Mannequins et maîtresses se succèdent dans sa vie, mais seules deux femmes comptent vraiment: sa sœur tout d’abord, sa complice de toujours et son bras droit, et le fantôme de sa mère, qui l’obsède.
Il ne vit que pour son travail et crée des robes uniques, de véritables œuvres d’art dont chacune recèle un message secret, un fil caché (phantom thread), une maxime occulte, connue de lui seul. Et, sur lui, il porte en permanence, cousues dans une couture de sa veste, une mèche de cheveux et la photo de sa mère.
Un thriller psychologique
Le fil rouge de cette histoire est donc moins la haute couture et ses brillantes réalisations que le rapport esthétique de cet artiste aux femmes – ses clientes en particulier qui lui vouent une admiration et une confiance illimitées. Il semble hors d’atteinte de l’amour et de toute émotion, quand la rencontre inopinée d’une simple serveuse le séduit, se révèle déterminante et va bouleverser son existence.
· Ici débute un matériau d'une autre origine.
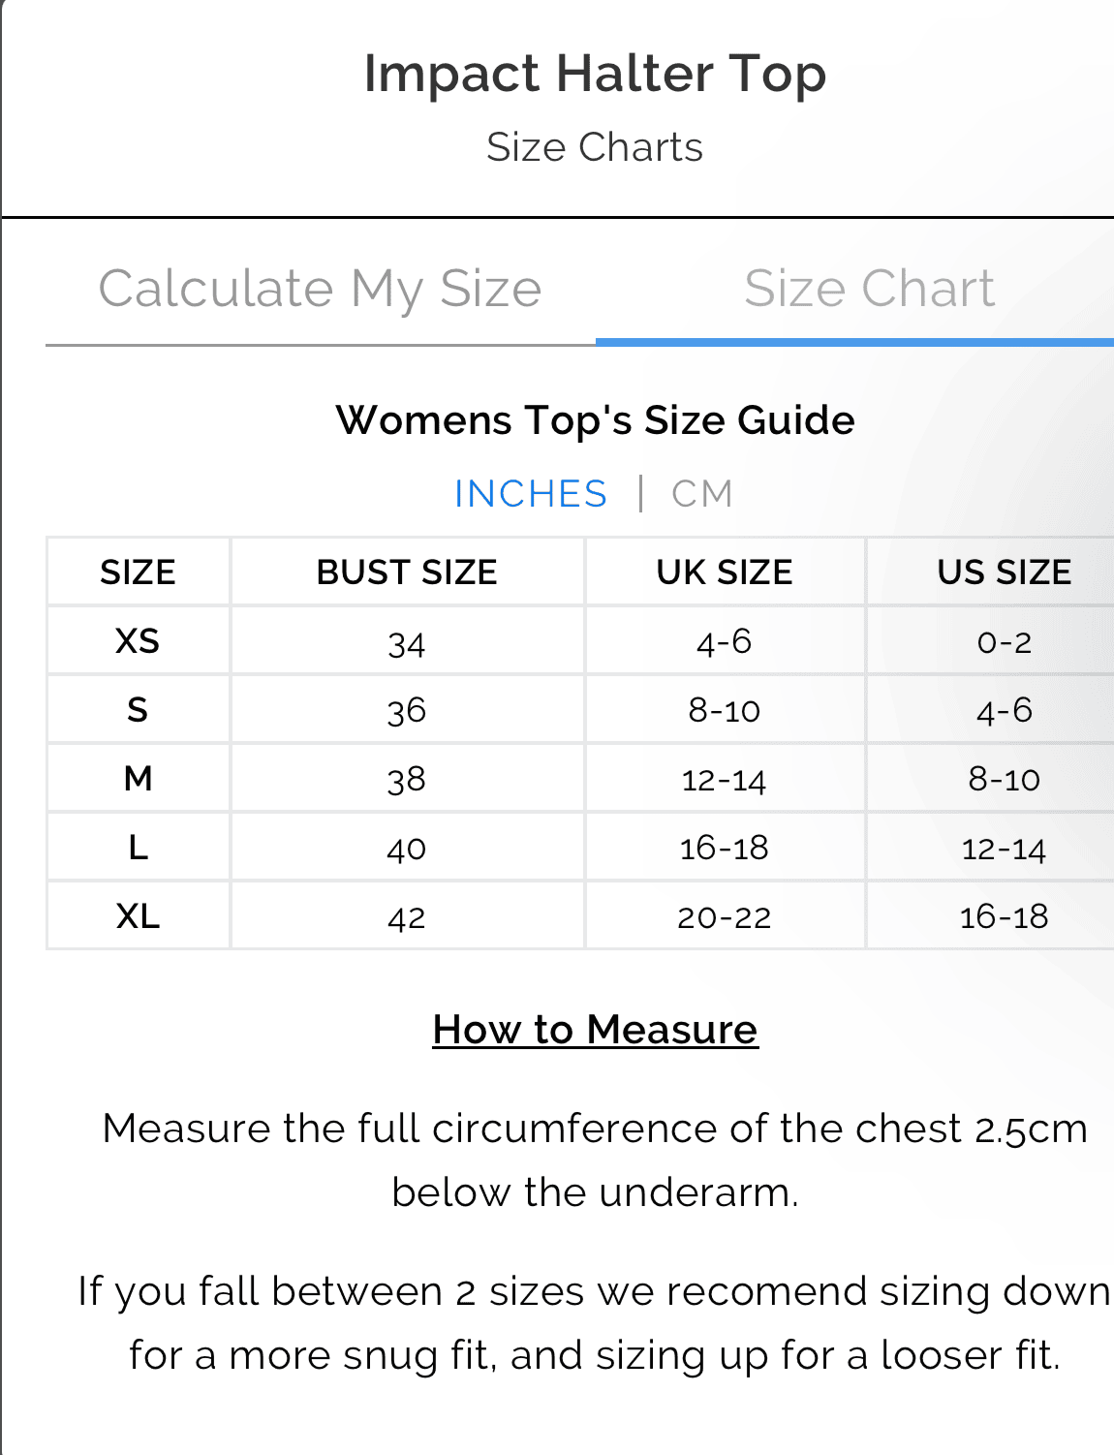The image size is (1114, 1455).
Task: Click the SIZE column header
Action: pos(138,573)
C’est Alma (Vicky Krieps, déjà remarquée dans Le Jeune Karl Marx), fraîche et spontanée, mais beaucoup plus jeune que lui et dont la personnalité colle difficilement au patron qui lui est proposé. Elle devrait se plier aux goûts et aux habitudes du maître, puisque sa place n’est pas prévue. Mais la jeune femme, en essayant de la créer, devient importune, incontrôlable et dérange ce célibataire dont la vie est tracée au cordeau et entièrement soumise aux exigences de son art.
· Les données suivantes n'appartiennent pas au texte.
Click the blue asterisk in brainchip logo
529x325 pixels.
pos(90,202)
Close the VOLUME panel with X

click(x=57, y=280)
Choisie comme modèle et muse, elle joue d’abord auprès de lui le même rôle inspirateur que Mother chez Darren Aronofsky. Elle va cependant prendre peu à peu son autonomie et instaurer un autre type de relation avec son compagnon. Pour le contraindre à accepter ses propres goûts, son identité et son amour, elle inaugure et lui impose une relation de type sadomasochiste.
C’est elle qui désormais tire les fils de cette existence, jusque là prévue et organisée au millimètre près. La trame de l’intrigue découvre alors son envers, créant un twist magistral qui l’oriente vers le thriller psychologique sans cependant l’y confiner. Le réalisateur tisse ainsi une autre toile, qui va enfermer le couturier dans une relation de servitude volontaire.
Une chorégraphie minutieusement réglée
Paul Thomas Anderson s’est spécialisé dans la peinture des relations d’emprise, de domination psychologique. The Master, Inherent Vice sont cependant bien moins forts que There Will Be Blood et Phantom Thread, ses deux films avec Daniel Day Lewis. Dans le dernier, la mise en scène intimiste est aussi sophistiquée que les œuvres d’art tirées à quatre épingles par ce grand couturier inspiré de Balenciaga.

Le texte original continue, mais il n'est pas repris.